Problem: In the listing below, print exactly the lines between the line holding "Task: Toggle visibility eye of Set2 folder" and the line holding "Open the chevron", inclusive, and no more.

===== Dataset content

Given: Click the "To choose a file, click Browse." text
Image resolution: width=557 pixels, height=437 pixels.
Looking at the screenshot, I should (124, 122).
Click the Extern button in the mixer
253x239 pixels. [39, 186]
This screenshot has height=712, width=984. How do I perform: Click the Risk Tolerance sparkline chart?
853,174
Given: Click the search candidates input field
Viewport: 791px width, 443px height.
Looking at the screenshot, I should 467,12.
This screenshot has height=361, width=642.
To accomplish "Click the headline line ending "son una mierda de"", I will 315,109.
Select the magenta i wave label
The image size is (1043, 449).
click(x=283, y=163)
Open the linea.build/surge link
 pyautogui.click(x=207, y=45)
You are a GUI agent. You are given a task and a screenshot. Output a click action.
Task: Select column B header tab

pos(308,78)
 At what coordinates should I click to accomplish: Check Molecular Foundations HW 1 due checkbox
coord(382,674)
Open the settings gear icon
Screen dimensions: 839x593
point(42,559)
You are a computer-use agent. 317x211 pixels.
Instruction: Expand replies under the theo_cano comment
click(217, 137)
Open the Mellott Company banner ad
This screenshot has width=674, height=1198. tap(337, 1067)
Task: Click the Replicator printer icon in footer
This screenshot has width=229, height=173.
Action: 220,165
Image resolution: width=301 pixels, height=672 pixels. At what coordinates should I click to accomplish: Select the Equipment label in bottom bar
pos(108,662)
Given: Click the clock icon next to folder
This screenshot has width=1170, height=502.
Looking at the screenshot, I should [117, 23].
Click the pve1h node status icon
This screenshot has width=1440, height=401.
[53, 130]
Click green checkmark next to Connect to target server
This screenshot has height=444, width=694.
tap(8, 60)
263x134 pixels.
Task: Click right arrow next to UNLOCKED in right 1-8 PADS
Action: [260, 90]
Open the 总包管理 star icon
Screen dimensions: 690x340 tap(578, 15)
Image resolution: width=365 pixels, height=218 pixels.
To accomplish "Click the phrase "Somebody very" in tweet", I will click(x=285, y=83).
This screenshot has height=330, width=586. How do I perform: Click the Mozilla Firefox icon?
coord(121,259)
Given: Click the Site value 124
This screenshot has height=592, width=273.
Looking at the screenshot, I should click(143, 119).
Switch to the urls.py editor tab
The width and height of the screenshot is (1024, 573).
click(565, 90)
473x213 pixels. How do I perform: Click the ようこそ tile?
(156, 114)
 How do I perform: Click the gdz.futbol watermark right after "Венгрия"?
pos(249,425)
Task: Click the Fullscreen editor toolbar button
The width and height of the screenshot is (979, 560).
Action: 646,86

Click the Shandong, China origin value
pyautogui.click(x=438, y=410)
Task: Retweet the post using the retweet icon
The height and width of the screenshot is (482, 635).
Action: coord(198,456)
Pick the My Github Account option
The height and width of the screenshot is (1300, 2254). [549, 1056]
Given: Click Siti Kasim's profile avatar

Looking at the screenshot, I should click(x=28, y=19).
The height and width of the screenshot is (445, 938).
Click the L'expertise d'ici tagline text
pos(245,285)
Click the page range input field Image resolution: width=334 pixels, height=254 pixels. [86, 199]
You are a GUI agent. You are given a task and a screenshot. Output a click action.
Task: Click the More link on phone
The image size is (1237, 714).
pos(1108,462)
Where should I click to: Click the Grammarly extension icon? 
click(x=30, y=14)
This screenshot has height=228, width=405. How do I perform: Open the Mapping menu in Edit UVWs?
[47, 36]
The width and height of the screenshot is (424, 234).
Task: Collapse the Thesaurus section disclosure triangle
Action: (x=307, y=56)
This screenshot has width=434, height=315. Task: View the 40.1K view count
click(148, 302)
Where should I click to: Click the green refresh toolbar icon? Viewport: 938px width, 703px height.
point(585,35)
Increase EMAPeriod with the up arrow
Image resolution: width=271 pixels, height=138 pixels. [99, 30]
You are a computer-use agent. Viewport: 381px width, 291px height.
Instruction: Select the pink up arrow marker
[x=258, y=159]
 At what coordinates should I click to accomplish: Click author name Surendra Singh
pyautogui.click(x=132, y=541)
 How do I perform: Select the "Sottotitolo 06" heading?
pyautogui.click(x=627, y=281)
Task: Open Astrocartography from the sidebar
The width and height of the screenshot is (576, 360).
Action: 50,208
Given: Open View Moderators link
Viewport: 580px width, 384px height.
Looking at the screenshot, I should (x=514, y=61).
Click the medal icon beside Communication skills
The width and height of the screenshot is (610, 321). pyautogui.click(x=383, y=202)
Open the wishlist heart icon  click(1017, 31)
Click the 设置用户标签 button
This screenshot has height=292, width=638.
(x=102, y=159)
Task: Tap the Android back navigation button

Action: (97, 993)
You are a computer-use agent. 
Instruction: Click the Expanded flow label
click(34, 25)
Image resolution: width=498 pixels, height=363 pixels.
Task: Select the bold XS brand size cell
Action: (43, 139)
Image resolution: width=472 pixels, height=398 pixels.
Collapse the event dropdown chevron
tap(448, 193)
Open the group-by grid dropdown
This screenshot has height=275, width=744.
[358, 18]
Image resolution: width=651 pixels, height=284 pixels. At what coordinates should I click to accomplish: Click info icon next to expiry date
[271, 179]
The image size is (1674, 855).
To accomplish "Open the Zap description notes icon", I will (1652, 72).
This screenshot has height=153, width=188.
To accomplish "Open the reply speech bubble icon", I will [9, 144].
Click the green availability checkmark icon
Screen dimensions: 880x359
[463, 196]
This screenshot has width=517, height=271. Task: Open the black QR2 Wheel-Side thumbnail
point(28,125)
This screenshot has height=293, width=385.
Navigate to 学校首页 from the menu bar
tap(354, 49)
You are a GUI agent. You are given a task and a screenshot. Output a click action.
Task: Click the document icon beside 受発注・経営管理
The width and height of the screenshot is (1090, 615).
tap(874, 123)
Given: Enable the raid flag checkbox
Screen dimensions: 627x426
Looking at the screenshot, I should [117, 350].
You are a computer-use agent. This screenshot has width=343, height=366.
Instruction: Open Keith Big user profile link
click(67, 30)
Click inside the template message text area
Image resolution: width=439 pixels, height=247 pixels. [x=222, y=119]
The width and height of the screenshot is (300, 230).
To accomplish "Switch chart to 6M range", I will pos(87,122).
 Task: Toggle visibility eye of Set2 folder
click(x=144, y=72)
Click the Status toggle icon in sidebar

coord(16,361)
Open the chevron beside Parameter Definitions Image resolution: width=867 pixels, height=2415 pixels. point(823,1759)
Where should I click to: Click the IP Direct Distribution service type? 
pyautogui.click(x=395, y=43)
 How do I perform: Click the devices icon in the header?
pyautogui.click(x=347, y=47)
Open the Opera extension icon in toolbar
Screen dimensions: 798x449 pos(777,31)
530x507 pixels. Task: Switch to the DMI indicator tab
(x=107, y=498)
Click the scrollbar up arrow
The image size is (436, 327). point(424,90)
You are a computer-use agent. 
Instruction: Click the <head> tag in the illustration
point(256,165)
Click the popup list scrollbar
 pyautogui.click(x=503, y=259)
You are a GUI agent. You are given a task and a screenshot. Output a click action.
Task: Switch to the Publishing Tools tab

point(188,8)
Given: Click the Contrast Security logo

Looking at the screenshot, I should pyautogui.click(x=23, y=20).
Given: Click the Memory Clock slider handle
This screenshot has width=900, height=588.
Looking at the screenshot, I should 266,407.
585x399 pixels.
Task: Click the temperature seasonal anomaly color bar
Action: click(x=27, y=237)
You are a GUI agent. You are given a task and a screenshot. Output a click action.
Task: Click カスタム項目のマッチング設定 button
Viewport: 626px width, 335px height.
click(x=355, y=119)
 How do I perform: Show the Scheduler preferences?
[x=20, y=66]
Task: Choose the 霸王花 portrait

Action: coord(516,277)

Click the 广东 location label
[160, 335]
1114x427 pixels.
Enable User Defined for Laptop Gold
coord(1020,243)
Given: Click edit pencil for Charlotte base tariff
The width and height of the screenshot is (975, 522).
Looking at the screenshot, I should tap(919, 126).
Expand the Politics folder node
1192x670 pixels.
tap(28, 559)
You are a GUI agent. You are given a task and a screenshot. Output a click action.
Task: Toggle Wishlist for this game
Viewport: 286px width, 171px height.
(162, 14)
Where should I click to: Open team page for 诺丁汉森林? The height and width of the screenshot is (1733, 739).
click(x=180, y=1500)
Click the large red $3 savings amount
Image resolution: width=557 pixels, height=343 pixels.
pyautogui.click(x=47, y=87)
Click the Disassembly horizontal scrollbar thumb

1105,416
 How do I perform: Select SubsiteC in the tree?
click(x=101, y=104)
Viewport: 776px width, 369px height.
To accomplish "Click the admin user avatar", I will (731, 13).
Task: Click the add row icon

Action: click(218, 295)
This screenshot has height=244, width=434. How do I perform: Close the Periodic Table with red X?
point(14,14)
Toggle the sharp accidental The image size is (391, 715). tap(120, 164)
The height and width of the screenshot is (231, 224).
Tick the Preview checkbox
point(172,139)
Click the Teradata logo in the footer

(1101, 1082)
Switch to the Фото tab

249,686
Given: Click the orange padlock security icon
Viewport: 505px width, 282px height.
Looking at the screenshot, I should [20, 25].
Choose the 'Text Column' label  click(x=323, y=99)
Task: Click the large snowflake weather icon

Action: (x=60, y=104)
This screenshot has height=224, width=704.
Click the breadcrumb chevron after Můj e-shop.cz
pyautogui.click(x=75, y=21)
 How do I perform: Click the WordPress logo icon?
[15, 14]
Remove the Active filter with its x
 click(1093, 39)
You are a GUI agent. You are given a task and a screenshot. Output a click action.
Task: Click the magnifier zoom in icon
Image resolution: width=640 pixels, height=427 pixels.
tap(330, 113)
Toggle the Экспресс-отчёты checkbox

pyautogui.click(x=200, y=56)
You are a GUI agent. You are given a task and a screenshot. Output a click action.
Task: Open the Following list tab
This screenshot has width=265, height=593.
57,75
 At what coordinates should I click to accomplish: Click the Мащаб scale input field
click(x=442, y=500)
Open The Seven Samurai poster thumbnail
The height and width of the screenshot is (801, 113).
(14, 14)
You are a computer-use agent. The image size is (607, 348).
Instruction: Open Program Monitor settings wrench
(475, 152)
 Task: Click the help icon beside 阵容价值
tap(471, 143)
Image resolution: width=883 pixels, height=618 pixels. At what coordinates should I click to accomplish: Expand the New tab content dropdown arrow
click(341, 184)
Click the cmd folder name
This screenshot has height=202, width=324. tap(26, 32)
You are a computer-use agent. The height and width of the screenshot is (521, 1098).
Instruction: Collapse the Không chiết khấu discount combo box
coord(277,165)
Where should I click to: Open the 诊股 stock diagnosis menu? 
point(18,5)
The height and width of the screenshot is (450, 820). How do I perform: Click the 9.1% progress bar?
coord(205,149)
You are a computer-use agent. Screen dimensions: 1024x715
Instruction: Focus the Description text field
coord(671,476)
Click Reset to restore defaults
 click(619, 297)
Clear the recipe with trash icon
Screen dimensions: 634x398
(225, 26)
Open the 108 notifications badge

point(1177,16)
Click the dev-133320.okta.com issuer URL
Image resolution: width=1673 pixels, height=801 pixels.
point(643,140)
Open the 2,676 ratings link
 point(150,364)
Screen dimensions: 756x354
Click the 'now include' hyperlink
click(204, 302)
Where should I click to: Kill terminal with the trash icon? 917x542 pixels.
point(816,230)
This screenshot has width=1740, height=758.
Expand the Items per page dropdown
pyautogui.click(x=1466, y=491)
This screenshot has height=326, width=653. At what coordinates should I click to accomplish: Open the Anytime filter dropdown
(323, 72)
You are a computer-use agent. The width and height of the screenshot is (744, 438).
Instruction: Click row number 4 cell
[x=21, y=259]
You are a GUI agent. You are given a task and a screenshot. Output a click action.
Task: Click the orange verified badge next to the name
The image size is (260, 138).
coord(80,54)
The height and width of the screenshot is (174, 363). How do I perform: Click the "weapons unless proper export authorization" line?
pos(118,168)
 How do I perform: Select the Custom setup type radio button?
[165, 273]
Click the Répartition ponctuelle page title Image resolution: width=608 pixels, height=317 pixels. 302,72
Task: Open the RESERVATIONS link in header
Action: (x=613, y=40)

==========

Your response:
 Task: Toggle visibility eye of Set2 folder
click(x=144, y=72)
Click the Status toggle icon in sidebar

coord(16,361)
Open the chevron beside Parameter Definitions Image resolution: width=867 pixels, height=2415 pixels. point(823,1759)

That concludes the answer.